Plus modéré, le Quotidien d’Oran évoque la «nécessité» de réconcilier les mémoires. «Apaiser les douleurs mémorielles est une thérapie pour une histoire qui souffre de plaies et de dénis», rapporte le journal de la deuxième plus grande ville du pays. Alors que le chef de l’Etat doit s’entretenir en tête-à-tête avec son homologue algérien, le journal oranais note que «le premier apaisement ne vient pas, à vrai dire, des politiques» mais «de la lecture désintéressée, impassible, impartiale et juste des mêmes faits». En juillet, à l’occasion des commémorations du 60e anniversaire de l’indépendance, Tebboune avait proposé un «travail de mémoire» commun entre les deux pays, portant sur l’ensemble de la période de la colonisation française en Algérie. Une proposition à laquelle l’Elysée n’a pas répondu, renvoyant au travail réalisé – à la demande de Macron – par l’historien Benjamin Stora.

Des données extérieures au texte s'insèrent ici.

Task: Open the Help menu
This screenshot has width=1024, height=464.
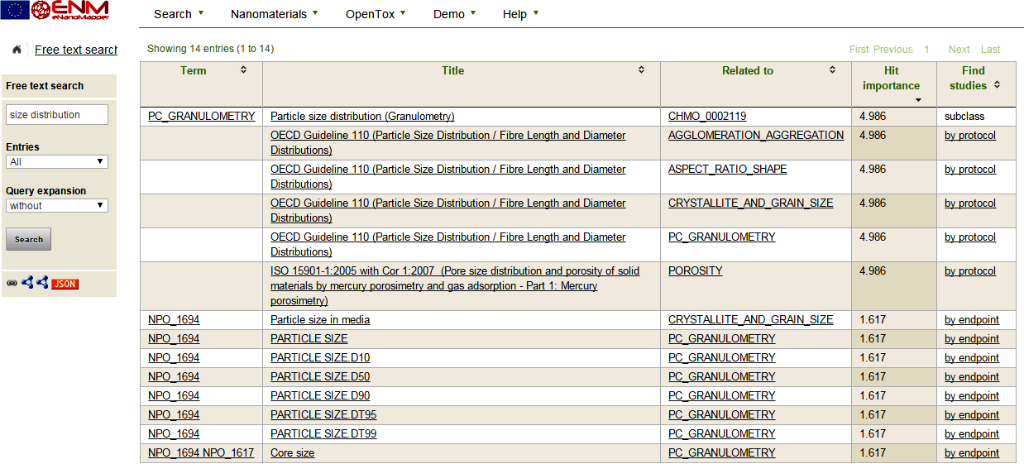Action: coord(520,14)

Dans le Soir d’Algérie, l’ancien ministre de l’Enseignement supérieur et de la Recherche scientifique Chems Eddine Chitour signe une chronique intitulée «Ave Macron, ceux qui n’oublient rien te saluent». Convoquant le philosophe Paul Ricœur dont Emmanuel Macron fût l’assistant durant ses études, l’universitaire estime qu’un «un devoir d’inventaire s’impose pour les exactions commises sur un peuple sans défense» durant la colonisation. «L’avenir des relations de l’Algérie envers la France ne pourra aller dans la bonne direction que si l’on évalue la réalité du traumatisme de l’invasion et de la colonisation, qui en appelle à une nécessaire repentance franche et loyale dans l’égale dignité des deux peuples», écrit l’ancien ministre.

«Deux hommes pour sceller un destin»

Autre sujet abordé par la presse algérienne, l’épineuse question des visas. A l’automne, le gouvernement a décidé de réduire drastiquement la délivrance de visas aux Algériens, afin de forcer les autorités algériennes à davantage coopérer dans la réadmission de leurs ressortissants algériens en phase d’expulsion.

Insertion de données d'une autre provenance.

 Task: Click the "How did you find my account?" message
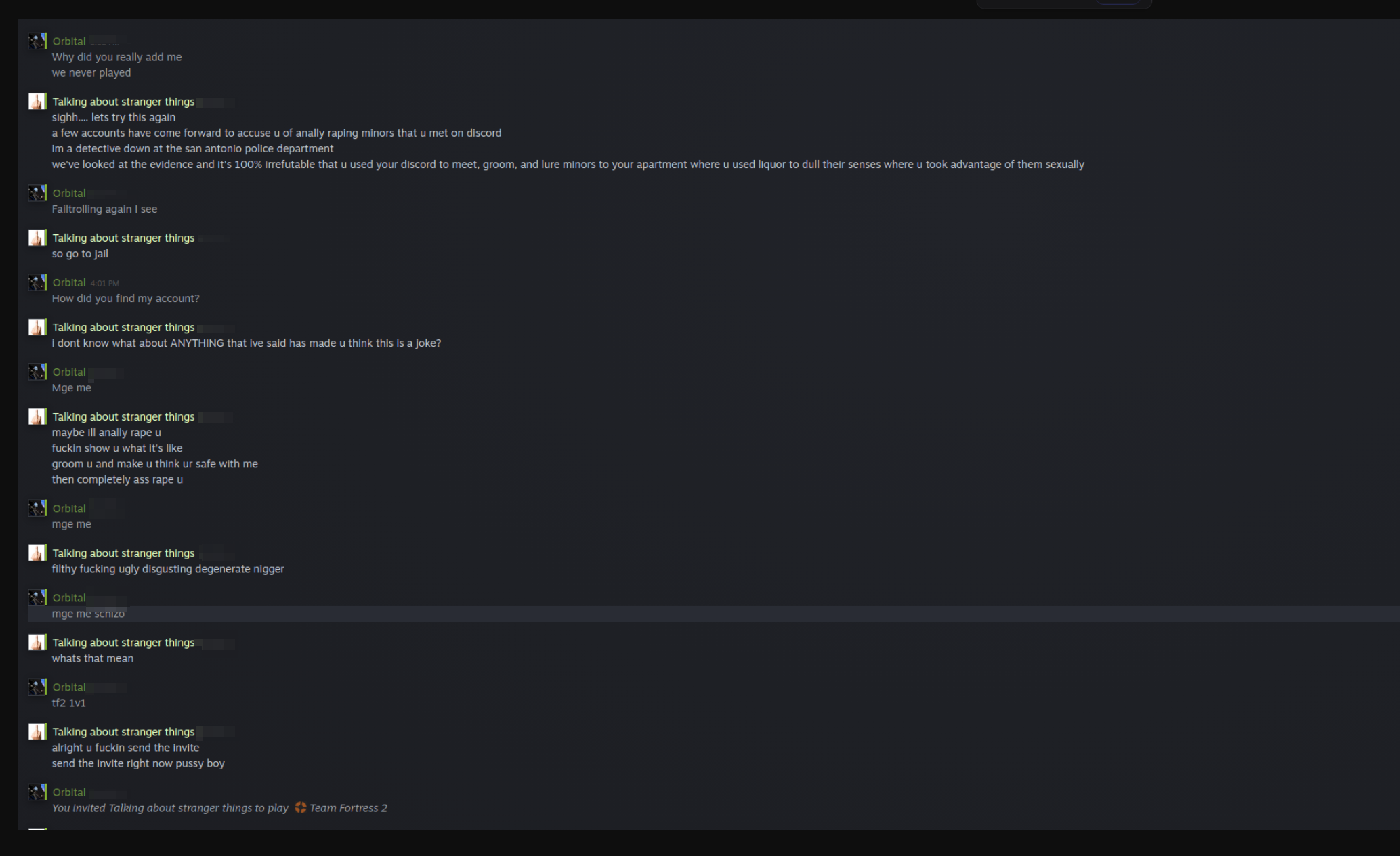(125, 299)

«Si ce visa est parfois la clé d’un rêve pour toute cette nouvelle génération éprise d’évasion et de liberté ou son accès vers un cauchemar insoupçonnable, écrit le Quotidien d’Oran, il est surtout un enjeu diplomatique obscur dans un enjeu politique versatile.»

Pour l’Expression, «l’alignement des planètes [se] prête plus que jamais» à un réchauffement des relations entre la France et l’Algérie. Revenant sur la brouille diplomatique de ces derniers mois, le quotidien met en avant Macron et Tebboune, «deux hommes pour sceller un destin». En écho aux déclarations de l’Elysée, le journal souligne l’importance du rôle de la jeunesse pour «construire un avenir basé sur une relation fraternelle». Mais, dans le même temps, lie cette hypothèse à la reconnaissance des crimes coloniaux commis par la France à partir de 1830.

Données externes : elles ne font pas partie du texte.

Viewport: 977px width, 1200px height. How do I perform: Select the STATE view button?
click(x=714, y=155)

«Partenaire qui a des besoins»

«Les jeunes Algériens sont prêts à pardonner. Ils sont conscients que de l’autre côté de la Méditerranée, la nouvelle génération ne comprend pas leur douleur, écrit ainsi l’Expression. La jeunesse algérienne connaît les crimes coloniaux, pas la jeunesse française.» Abordant le chantier de réconciliation mémorielle ouvert par Emmanuel Macron en 2017, le journal déplore que ce «processus [ait] été victime d’interférences tierces, fruit de jeux de coulisses et de lobbyings émanant de cercles identifiés et connus pour leur hostilité à l’Algérie et aux Algériens».

D’autres titres, comme le site d’information TSA, reviennent, eux, sur les sujets géopolitiques et économiques de la visite française. Et notamment sur la question du gaz algérien, convoité des Européens alors que Vladimir Poutine promet de couper le robinet des hydrocarbures russes. «La France vient en ami, note ainsi TSA, mais surtout en tant que partenaire qui a des besoins dans de nombreux domaines : énergie, entrepreneuriat, créativité, soft power, coopération militaire.»